BEGIN DOCUMENT SEGMENT

First Quarter 2024 Financial Highlights:

  • Revenue was $269 million, an increase of 26% year-over-year.
  • GAAP gross margin was 83% and non-GAAP gross margin was 86%.
  • GAAP operating margin was (7%) and non-GAAP operating margin was 14%.
  • Operating cash inflow for the first quarter was $69 million.
  • Free cash inflow for the first quarter was $58 million.

A reconciliation of GAAP to non-GAAP financial measures has been provided in the tables included in this press release. An explanation of these measures is also included below under the heading “Non-GAAP Financial Measures.”

Recent Business Highlights:

  • Achieved a gross revenue retention rate of 95% in the first quarter.
  • Added 231 net new organic customers in the first quarter, ending with a total of 16,598 organic customers.
  • Ranked #8 among G2’s Top 100 Best Global Software Companies of 2024 .

Second Quarter and Full Year 2024 Outlook:

Procore is providing the following guidance for the second quarter and full year 2024:

  • Second Quarter 2024 Outlook:
    • Revenue is expected to be in the range of $274 million to $276 million, representing year-over-year growth of 20% to 21%.
    • Non-GAAP operating margin is expected to be in the range of 11% to 12%.
  • Full Year 2024 Outlook:
    • Revenue is expected to be in the range of $1,140 million to $1,144 million, representing year-over-year growth of 20%.
    • Non-GAAP operating margin is expected to be in the range of 9% to 10%.

A reconciliation of non-GAAP guidance measures to corresponding GAAP measures is not available on a forward-looking basis without unreasonable effort due to the uncertainty of expenses that may be incurred in the future and cannot be reasonably determined or predicted at this time, although it is important to note that these factors could be material to Procore’s future GAAP financial results.

Quarterly Conference Call

Procore Technologies, Inc. will hold a conference call to discuss its first quarter results at 2:00 p.m., Pacific Time, on Wednesday, May 1, 2024. A live audio webcast will be accessible on Procore's investor relations website at http://investors.procore.com .

END DOCUMENT SEGMENT
BEGIN DATASET EXCERPTS

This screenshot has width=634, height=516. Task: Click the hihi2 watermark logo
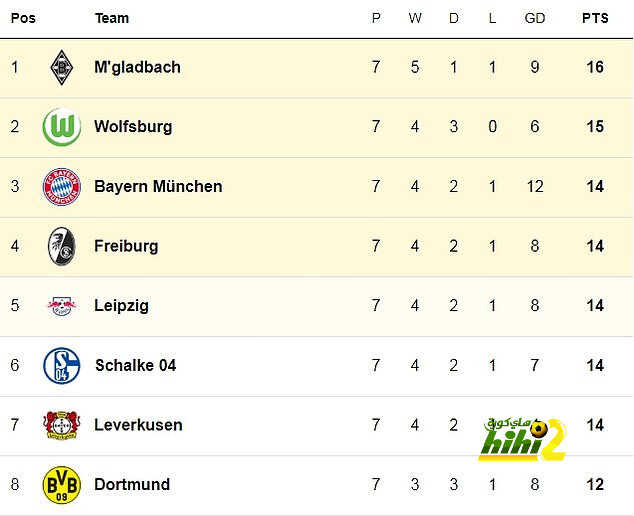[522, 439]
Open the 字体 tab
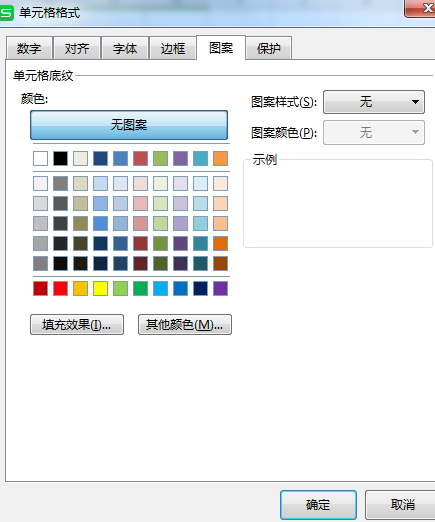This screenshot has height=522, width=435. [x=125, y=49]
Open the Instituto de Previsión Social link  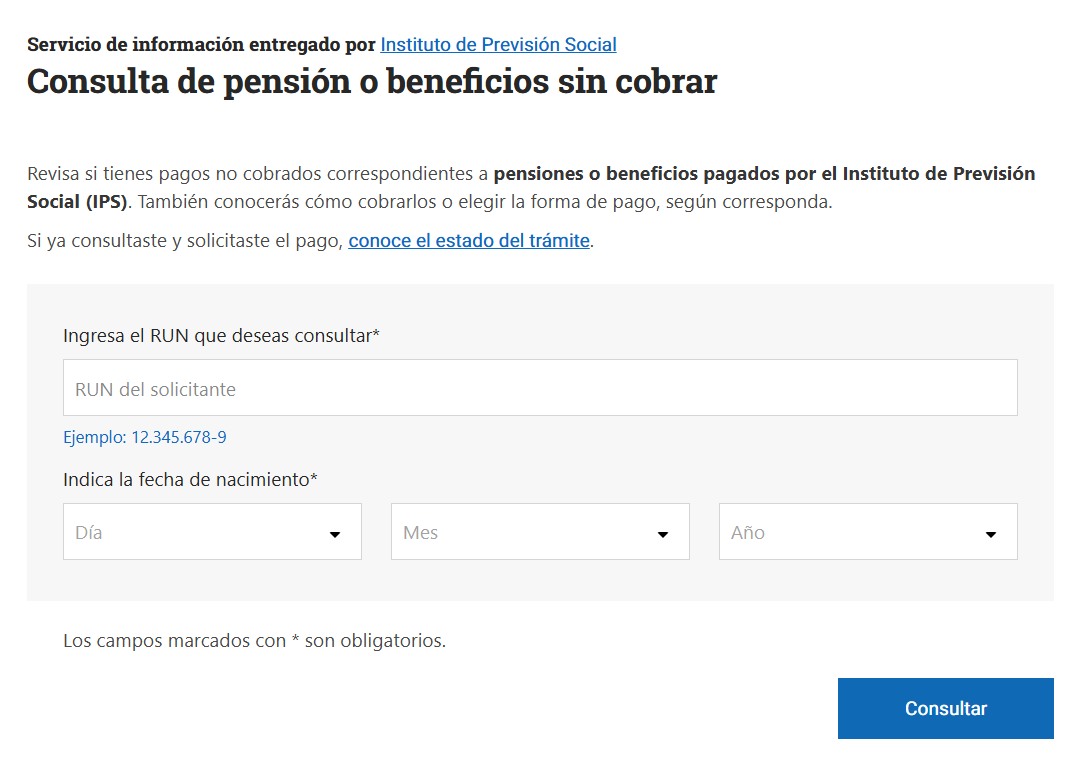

END DATASET EXCERPTS

▶ [EXERCISE A]:
Answer these from the Procore first-quarter release:
(i) What was revenue for the first quarter of 2024?
(ii) How many organic customers did the company have at the end of the first quarter?
(iii) What non-GAAP operating margin range is expected for full year 2024?
▶ [EXERCISE B]: Transcribe the Procore first-quarter release from "Procore is providing" up to and including "20% to 21%.".

▶ [WRITTEN SOLUTION A]:
(i) $269 million
(ii) 16,598
(iii) 9% to 10%

▶ [WRITTEN SOLUTION B]:
Procore is providing the following guidance for the second quarter and full year 2024:

  • Second Quarter 2024 Outlook:
    • Revenue is expected to be in the range of $274 million to $276 million, representing year-over-year growth of 20% to 21%.